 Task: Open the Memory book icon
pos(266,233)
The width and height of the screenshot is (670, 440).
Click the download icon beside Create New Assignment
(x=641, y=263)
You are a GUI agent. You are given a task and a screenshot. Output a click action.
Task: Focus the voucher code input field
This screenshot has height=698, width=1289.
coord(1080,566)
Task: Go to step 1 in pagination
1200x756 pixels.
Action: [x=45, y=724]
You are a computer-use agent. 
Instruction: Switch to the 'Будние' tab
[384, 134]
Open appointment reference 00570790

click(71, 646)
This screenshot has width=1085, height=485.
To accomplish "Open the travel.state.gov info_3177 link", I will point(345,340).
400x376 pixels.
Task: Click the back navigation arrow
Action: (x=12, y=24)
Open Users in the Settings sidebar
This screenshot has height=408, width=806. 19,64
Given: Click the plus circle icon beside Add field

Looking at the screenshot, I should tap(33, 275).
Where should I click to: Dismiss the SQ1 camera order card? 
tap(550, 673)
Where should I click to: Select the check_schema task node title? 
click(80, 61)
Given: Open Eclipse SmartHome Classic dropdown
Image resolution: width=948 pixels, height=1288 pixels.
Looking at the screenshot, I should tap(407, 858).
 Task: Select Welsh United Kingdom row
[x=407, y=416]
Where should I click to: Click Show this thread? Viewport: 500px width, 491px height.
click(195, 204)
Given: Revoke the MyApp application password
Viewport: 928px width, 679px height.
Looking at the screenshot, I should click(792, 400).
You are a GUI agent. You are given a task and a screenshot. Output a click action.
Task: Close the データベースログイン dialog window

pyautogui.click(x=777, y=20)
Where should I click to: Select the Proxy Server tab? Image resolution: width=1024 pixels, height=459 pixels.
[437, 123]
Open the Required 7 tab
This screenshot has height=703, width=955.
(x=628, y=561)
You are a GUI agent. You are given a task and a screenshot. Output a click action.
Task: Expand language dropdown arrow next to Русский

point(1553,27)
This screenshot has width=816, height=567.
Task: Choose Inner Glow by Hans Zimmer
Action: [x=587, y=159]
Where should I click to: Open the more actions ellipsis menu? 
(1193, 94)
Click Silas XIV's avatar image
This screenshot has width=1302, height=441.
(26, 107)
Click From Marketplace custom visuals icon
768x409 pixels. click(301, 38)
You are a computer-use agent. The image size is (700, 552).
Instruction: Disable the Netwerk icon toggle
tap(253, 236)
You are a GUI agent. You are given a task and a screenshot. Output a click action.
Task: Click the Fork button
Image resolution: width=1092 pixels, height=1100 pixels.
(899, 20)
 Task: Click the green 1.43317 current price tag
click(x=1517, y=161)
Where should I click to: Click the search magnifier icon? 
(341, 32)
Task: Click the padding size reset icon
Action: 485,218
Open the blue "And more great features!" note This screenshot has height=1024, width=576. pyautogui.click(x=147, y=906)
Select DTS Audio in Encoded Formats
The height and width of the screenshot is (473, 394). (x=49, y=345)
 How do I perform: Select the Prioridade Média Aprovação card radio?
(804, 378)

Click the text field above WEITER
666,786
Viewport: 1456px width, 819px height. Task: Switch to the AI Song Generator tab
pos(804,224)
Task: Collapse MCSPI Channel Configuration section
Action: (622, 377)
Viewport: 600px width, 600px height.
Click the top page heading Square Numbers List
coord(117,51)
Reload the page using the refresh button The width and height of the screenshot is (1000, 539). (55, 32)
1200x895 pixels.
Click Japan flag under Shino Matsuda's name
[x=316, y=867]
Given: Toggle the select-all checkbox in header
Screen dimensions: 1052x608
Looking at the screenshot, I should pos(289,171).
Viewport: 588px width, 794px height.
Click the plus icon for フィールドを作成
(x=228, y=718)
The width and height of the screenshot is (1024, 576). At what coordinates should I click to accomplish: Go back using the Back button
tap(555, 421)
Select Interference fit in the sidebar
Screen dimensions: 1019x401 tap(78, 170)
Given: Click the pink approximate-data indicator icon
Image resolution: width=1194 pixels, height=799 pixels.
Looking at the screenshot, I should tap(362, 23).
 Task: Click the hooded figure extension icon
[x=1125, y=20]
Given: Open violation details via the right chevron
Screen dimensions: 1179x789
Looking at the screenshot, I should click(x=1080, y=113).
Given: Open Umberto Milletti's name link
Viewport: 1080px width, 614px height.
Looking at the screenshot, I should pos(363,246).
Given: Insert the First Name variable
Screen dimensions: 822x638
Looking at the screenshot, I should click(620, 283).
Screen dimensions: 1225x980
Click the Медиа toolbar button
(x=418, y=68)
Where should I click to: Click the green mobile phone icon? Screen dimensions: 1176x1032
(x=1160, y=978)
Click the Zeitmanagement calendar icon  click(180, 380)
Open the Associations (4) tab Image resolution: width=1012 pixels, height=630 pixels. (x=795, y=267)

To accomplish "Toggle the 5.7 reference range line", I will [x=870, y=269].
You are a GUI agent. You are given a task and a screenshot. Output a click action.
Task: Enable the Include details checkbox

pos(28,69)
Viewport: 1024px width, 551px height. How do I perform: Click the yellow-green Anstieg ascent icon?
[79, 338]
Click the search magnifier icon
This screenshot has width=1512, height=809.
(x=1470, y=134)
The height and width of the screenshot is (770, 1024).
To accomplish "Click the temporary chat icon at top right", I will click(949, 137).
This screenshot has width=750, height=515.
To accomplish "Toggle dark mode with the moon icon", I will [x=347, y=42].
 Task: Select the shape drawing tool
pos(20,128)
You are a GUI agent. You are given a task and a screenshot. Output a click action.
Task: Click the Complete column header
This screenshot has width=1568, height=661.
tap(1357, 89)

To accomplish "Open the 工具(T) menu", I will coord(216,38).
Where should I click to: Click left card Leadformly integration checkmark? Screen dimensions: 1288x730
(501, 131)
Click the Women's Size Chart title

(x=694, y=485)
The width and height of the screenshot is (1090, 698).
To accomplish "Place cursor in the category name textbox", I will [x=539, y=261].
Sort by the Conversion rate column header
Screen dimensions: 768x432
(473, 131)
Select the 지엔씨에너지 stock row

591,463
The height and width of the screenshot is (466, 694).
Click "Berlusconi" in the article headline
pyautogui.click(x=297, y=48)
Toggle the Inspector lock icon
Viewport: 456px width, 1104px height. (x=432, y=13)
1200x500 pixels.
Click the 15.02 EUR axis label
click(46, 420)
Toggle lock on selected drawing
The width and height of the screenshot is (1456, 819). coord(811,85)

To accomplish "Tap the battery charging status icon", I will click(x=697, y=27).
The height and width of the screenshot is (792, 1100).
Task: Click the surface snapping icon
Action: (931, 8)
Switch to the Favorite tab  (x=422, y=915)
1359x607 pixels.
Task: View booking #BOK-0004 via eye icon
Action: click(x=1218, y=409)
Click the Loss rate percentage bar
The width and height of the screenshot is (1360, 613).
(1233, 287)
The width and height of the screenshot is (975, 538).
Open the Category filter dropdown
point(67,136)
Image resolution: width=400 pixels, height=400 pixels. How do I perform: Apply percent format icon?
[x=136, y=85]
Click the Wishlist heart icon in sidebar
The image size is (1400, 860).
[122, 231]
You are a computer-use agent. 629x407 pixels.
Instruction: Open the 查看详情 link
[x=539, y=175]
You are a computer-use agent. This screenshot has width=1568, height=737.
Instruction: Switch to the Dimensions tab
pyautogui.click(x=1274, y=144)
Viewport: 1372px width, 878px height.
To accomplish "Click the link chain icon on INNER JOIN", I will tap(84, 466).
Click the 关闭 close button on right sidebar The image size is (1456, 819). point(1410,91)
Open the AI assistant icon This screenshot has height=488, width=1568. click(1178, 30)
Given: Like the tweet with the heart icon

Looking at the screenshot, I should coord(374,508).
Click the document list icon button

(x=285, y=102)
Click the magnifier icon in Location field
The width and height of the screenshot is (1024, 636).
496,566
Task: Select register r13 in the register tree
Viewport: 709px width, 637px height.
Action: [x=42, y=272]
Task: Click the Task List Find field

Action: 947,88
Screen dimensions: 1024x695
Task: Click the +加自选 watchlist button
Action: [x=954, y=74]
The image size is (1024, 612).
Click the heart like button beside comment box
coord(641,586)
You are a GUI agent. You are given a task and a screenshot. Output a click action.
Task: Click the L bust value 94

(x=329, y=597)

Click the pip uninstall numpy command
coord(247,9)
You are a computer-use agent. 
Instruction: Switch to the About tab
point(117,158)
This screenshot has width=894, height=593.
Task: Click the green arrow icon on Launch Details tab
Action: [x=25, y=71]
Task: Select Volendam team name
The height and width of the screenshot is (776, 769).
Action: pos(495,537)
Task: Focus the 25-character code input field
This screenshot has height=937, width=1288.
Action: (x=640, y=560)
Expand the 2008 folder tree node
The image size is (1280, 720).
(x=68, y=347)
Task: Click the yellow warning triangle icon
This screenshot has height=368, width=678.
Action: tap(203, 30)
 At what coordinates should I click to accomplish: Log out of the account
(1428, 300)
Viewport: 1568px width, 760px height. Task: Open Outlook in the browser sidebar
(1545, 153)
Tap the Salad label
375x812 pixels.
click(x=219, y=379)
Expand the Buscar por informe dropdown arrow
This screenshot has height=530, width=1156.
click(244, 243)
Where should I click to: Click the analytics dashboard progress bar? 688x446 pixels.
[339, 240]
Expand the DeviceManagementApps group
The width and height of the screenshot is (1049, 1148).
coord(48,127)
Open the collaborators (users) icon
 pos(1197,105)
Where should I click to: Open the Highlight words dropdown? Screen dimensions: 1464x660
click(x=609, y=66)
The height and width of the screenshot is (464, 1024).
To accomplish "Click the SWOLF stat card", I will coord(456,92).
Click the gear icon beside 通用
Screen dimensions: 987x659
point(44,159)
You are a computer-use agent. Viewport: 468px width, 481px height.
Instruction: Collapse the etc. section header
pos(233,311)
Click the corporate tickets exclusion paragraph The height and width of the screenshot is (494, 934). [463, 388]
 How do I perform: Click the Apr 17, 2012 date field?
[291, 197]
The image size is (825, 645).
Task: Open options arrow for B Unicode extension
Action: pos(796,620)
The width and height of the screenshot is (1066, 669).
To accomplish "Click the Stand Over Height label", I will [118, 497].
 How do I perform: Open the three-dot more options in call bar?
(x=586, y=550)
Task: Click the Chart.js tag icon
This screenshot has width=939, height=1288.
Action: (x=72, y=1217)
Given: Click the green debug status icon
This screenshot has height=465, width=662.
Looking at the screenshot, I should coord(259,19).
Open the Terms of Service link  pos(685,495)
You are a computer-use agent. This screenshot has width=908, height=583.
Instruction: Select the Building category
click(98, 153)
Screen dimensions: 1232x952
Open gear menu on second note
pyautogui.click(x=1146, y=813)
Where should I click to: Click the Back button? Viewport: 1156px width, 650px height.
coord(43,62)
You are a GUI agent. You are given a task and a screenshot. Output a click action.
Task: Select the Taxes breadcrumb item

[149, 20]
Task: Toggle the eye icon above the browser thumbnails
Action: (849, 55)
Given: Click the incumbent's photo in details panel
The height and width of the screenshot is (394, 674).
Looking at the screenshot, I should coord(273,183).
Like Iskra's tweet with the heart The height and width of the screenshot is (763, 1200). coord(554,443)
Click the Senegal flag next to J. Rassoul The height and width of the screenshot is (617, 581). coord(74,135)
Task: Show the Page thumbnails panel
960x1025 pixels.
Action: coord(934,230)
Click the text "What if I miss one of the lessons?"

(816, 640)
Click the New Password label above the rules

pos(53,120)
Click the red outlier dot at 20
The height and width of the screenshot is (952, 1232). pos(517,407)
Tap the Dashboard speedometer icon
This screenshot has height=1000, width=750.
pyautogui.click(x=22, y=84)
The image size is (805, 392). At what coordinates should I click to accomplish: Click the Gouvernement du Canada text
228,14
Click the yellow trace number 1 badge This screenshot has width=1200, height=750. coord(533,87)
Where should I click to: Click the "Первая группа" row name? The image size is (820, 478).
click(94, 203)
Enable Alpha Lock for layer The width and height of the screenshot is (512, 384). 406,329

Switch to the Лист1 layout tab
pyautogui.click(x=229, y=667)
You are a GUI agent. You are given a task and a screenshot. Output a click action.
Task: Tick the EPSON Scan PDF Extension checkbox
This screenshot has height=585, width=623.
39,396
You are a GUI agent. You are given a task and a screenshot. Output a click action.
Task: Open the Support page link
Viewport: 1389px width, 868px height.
=-=-=
* Work request *
Find where the line with "Select Interference fit in the sidebar" sits in the material above, then copy exactly from it through the line with "Given: Open Umberto Milletti's name link". Add no other line.

* Answer box *
Select Interference fit in the sidebar
Screen dimensions: 1019x401 tap(78, 170)
Given: Click the pink approximate-data indicator icon
Image resolution: width=1194 pixels, height=799 pixels.
Looking at the screenshot, I should tap(362, 23).
 Task: Click the hooded figure extension icon
[x=1125, y=20]
Given: Open violation details via the right chevron
Screen dimensions: 1179x789
Looking at the screenshot, I should click(x=1080, y=113).
Given: Open Umberto Milletti's name link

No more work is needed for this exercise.